| Текст для чтения |
####################
В теоретическом генезисе этого учения можно обнаружить следы философии стоиков, Каббалы, Якоба Беме, Шеллинга .

Но при этом не меньшее значение имел и собственный мистический опыт. Первым важным свидетельством такого рода была Константина-Кирилла (La vie de Constantin-Cyrille), апостола славян . «“Сияние Софии озаряло всю жизнь этого святого, который не искал спасения в пустыне и не был похож на изможденных святых Египта и Палестины. Он обладал несметными богатствами и вел королевский образ жизни, благославляя не отчуждение от жизни, а преображение полноты бытия”. Вся жизнь св. Кирилла, в которой не было крутого поворота от греховности к праведности, свидетельствует о постепенном достижении святости» .

Именно в понятии Софии соединились мистические прозрения Вл. Соловьева, особенно ярко выраженные в его поэзии. Откликаясь на ее сокровенный призыв, он совершает таинственное путешествие в Египет, где София является ему. Свой опыт, свои встречи с ней он описал затем в поэме Три свидания и в других стихах . Менее известен поразительный опыт о. Сергия Булгакова, который он описывает в автобиографическом отрывке в своей книге Свет невечерний .

Ви́дение всеединства

«Все видел я, и все одно лишь было, – Один лишь образ женской красоты... Безмерное в его размер входило, – Передо мной, во мне – одна лишь ты» .

Это юношеское видение стало решающим для Соловьева. Оно оказало на него столь большое влияние, что всю систему философии, которую он развивал на протяжении жизни, можно вывести из него. Во всяком случае, так утверждает Д. Стремоухов: «Система Соловьева представляется нам прежде всего синтезом христианской догматики и интуиции блистающей сущности красоты, воплощающейся в мире для того, чтобы преобразовать его. Интуиция этой сущности, которая получает имя Hagia Sophia, есть жизненный источник философии Соловьева» . Здесь мы находим подтверждение тому, о чем говорили выше: истина постигается интуицией в конкретной форме, она выражает себя в символах. Соловьеву она предстала в виде Прекрасной Дамы. Как откровение, она выходит за рамки рациональных понятий. Освещенный ею на протяжении всей своей жизни, Соловьев ощущает ее как нечто вечное (reschit по-древнееврейски), соединяющее начало (be-reschit) с концом (malkouth) . По замечанию Б. Вышеславцева, София на протяжении многовековой традиции – это «философский камень», который каждый ученый пытается найти в своей собственной отрасли знания. «Но это никогда невозможно, ибо мудрость, София, в своем всеобъемлющем единстве... выходит за пределы каждой частной науки» и обрести эту ценность можно лишь в единении со всем и со всеми . Уже Ориген описывал, как он чувствовал себя заблудившимся в лесу символов Писания, пока однажды не понял, что духовный смысл всего написанного – «един» . И такой же опыт имел Соловьев и другие софиологи в отношении единства всей реальности и частичности всего того знания, которым мы обладаем. С. Булгаков говорит о «всеорганизме идей» . Всякая сущность имеет свою идею, которая является в то же время ее основанием, нормой, энтелехией. София как целое – это энтелехия мира, душа мира .
####################
| Задания |
1. Перечислите все учения и всех мыслителей, следы которых, согласно тексту о Софии, можно обнаружить в теоретическом генезисе рассматриваемого учения.
2. Приведите записи заново, заменив «screenshot» на «page», всё остальное оставьте без изменений. Охватите всё, начиная со строки записей с «about (437, 876)» и до конца записей включительно, изображения в ответ не включайте.

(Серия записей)
####################
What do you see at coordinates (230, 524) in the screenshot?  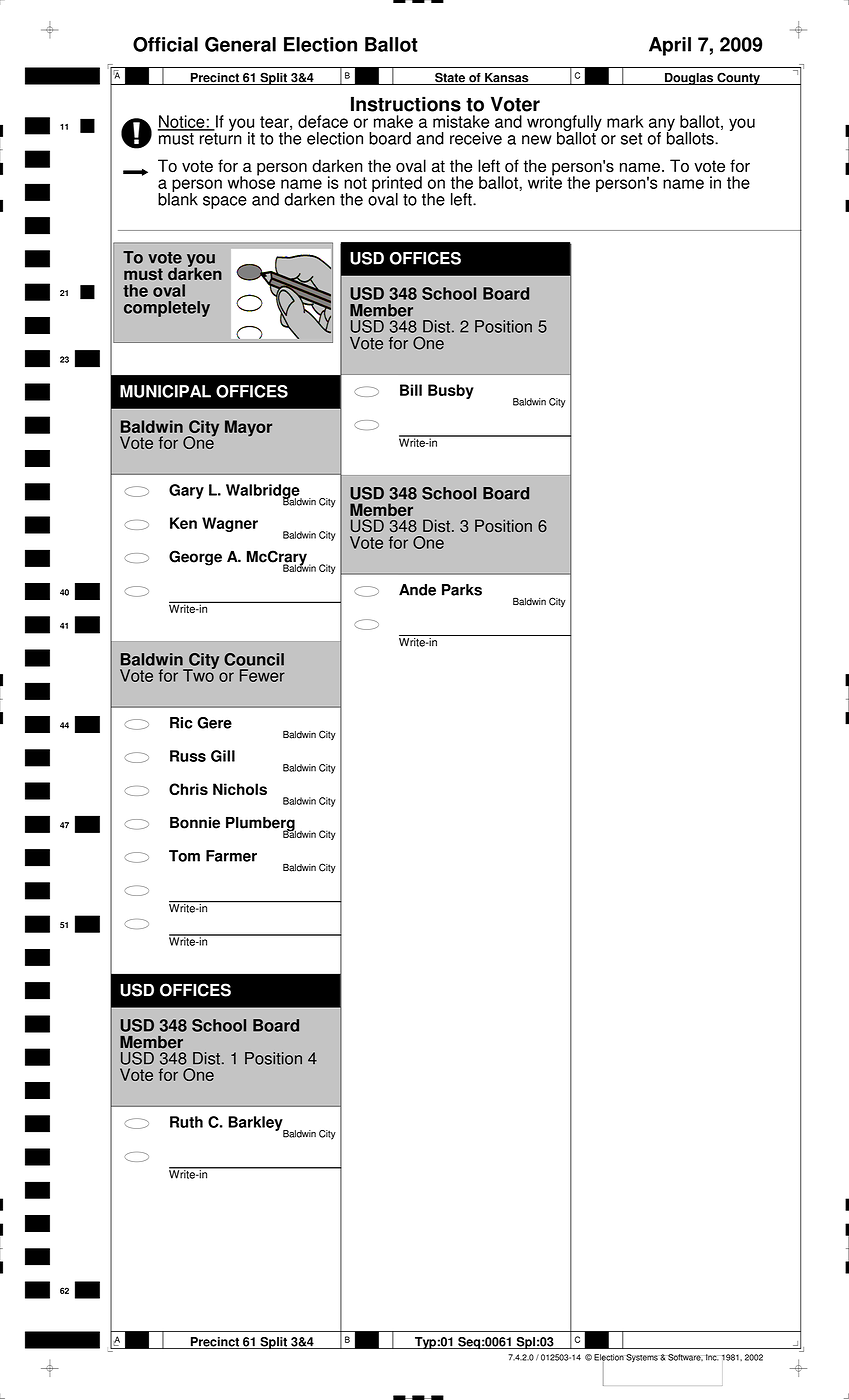 I see `Wagner` at bounding box center [230, 524].
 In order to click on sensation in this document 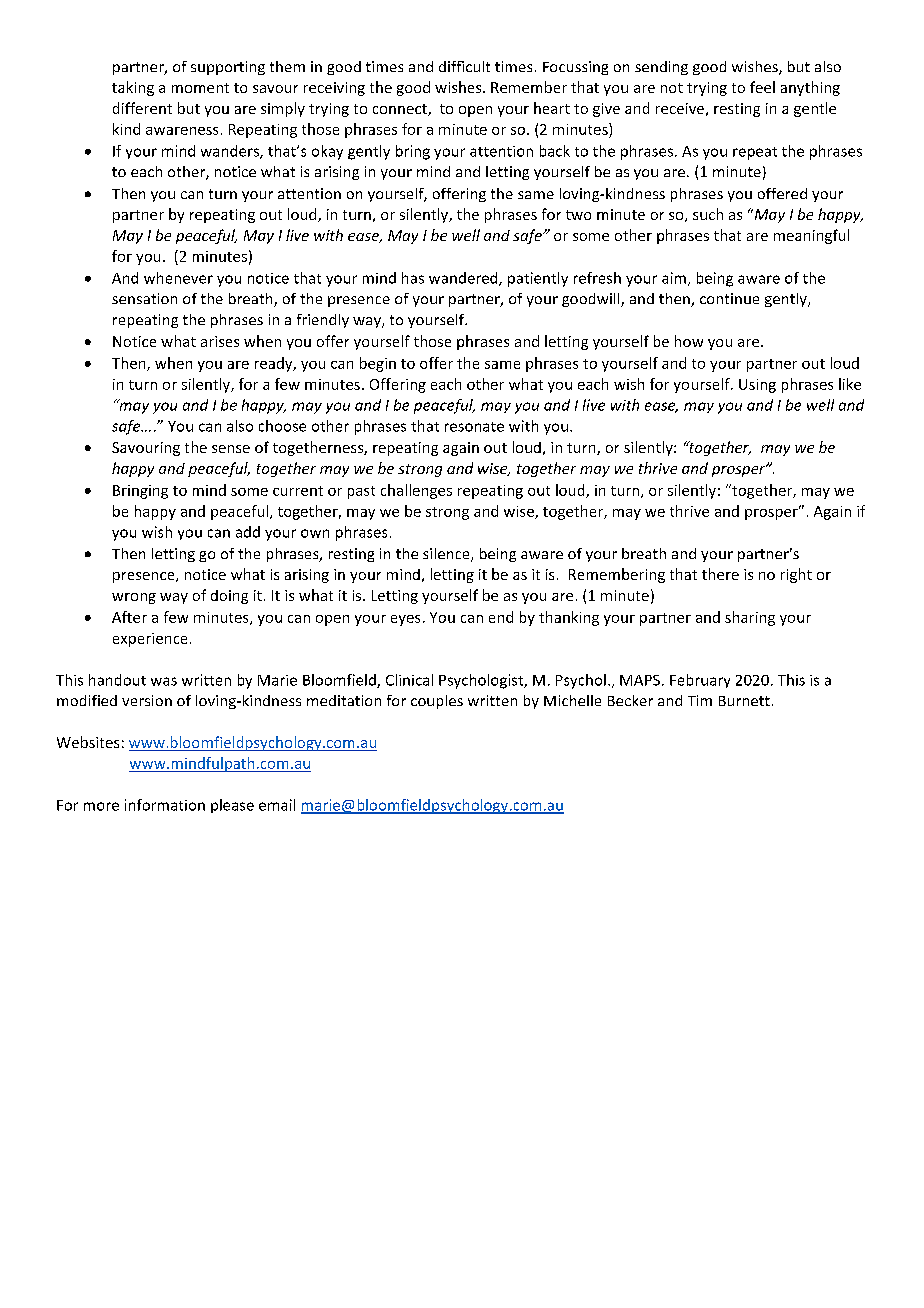, I will do `click(144, 298)`.
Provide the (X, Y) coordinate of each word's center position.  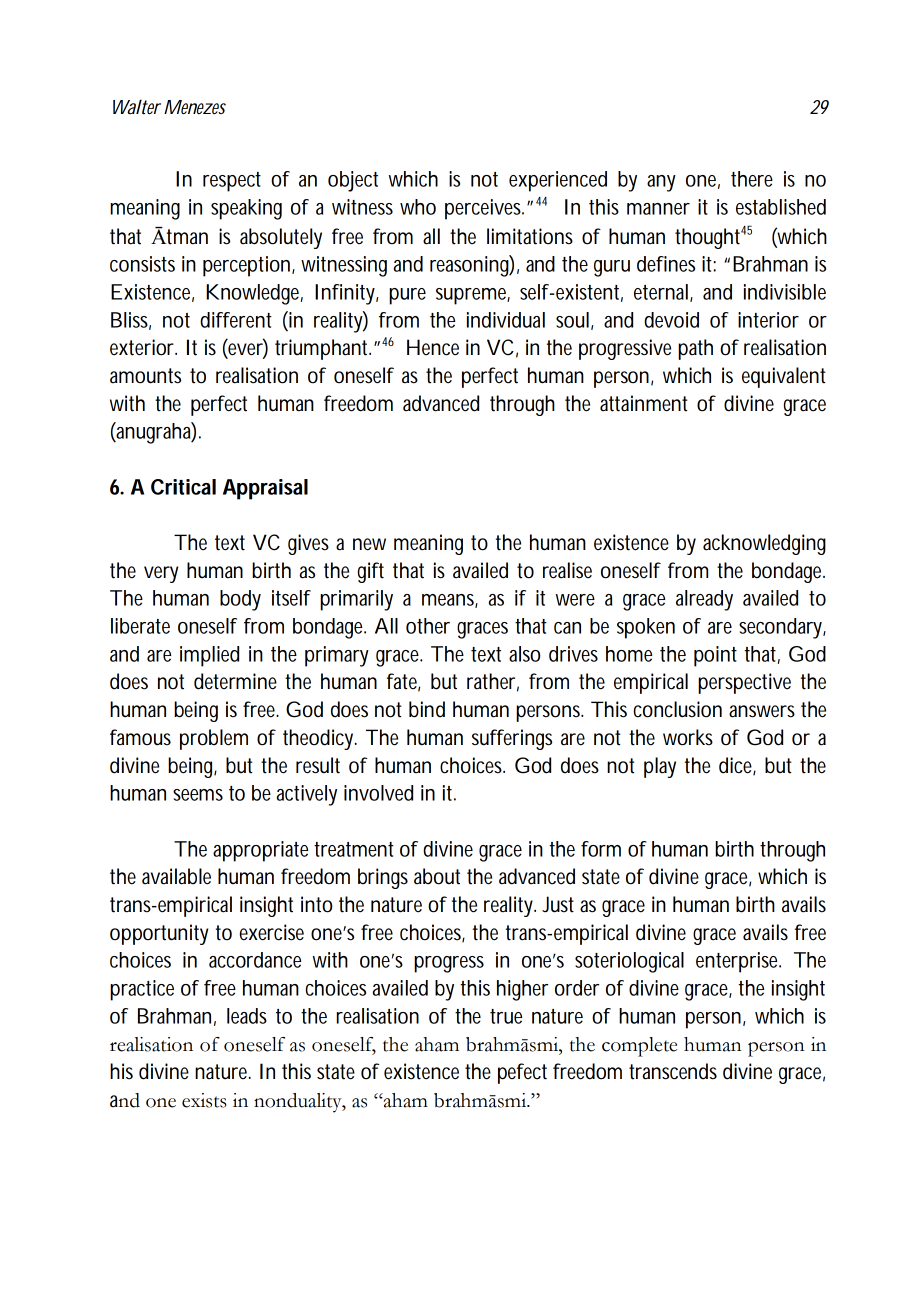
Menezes (195, 107)
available (176, 876)
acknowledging (764, 544)
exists (204, 1100)
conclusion (678, 709)
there (752, 179)
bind (427, 709)
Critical (183, 487)
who (418, 207)
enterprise (738, 962)
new (369, 544)
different (236, 320)
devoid (671, 320)
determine (235, 681)
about (437, 876)
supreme (473, 296)
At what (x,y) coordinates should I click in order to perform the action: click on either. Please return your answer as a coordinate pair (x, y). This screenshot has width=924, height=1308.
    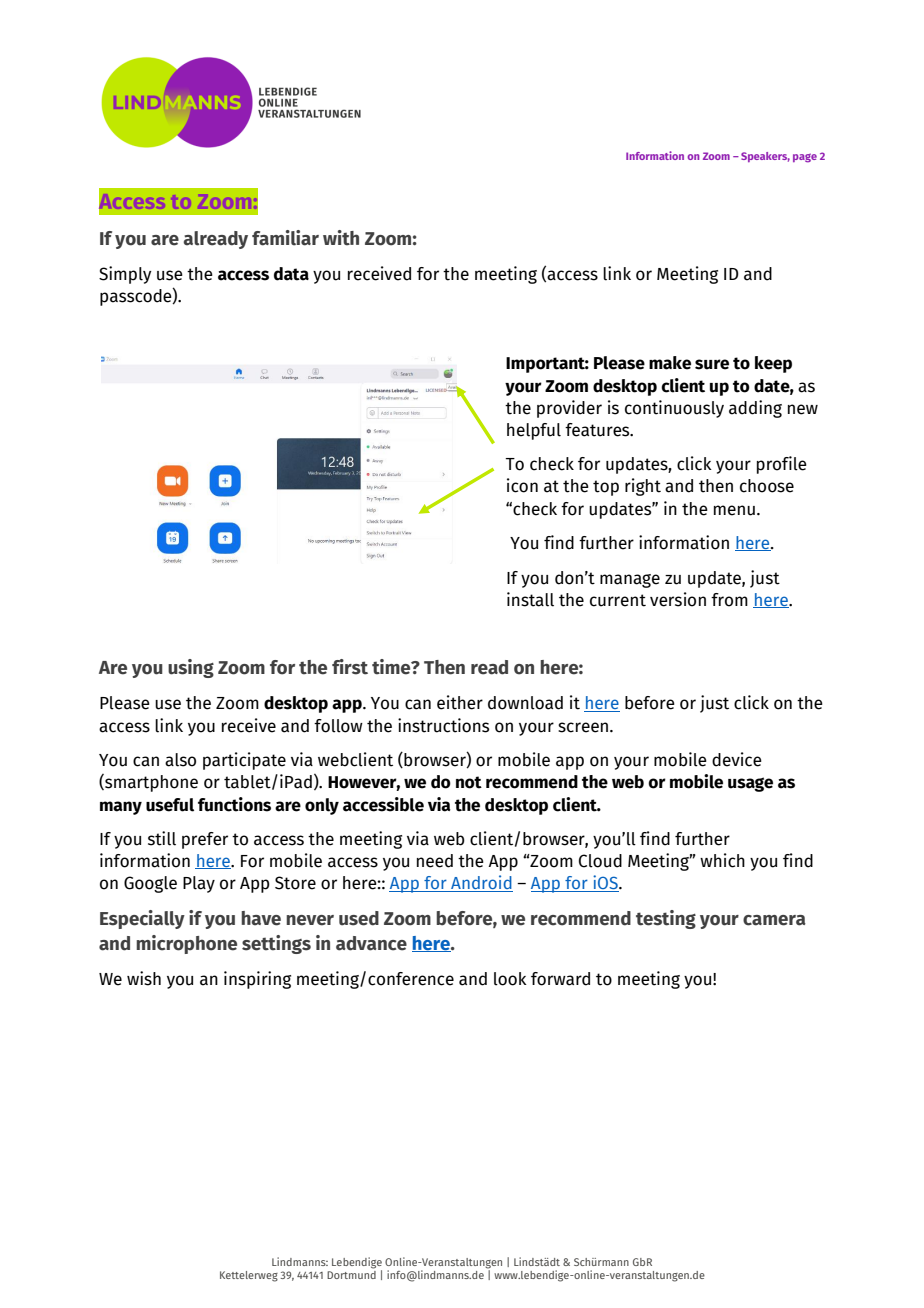
    Looking at the image, I should click on (460, 702).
####################
| Ответы к заданиям |
1. Философия стоиков, Каббала, Якоб Беме, Шеллинг.

2.
about (437, 876)
supreme (473, 296)
At what (x,y) coordinates should I click in order to perform the action: click on either. Please return your answer as a coordinate pair (x, y). This page has width=924, height=1308.
    Looking at the image, I should click on (460, 702).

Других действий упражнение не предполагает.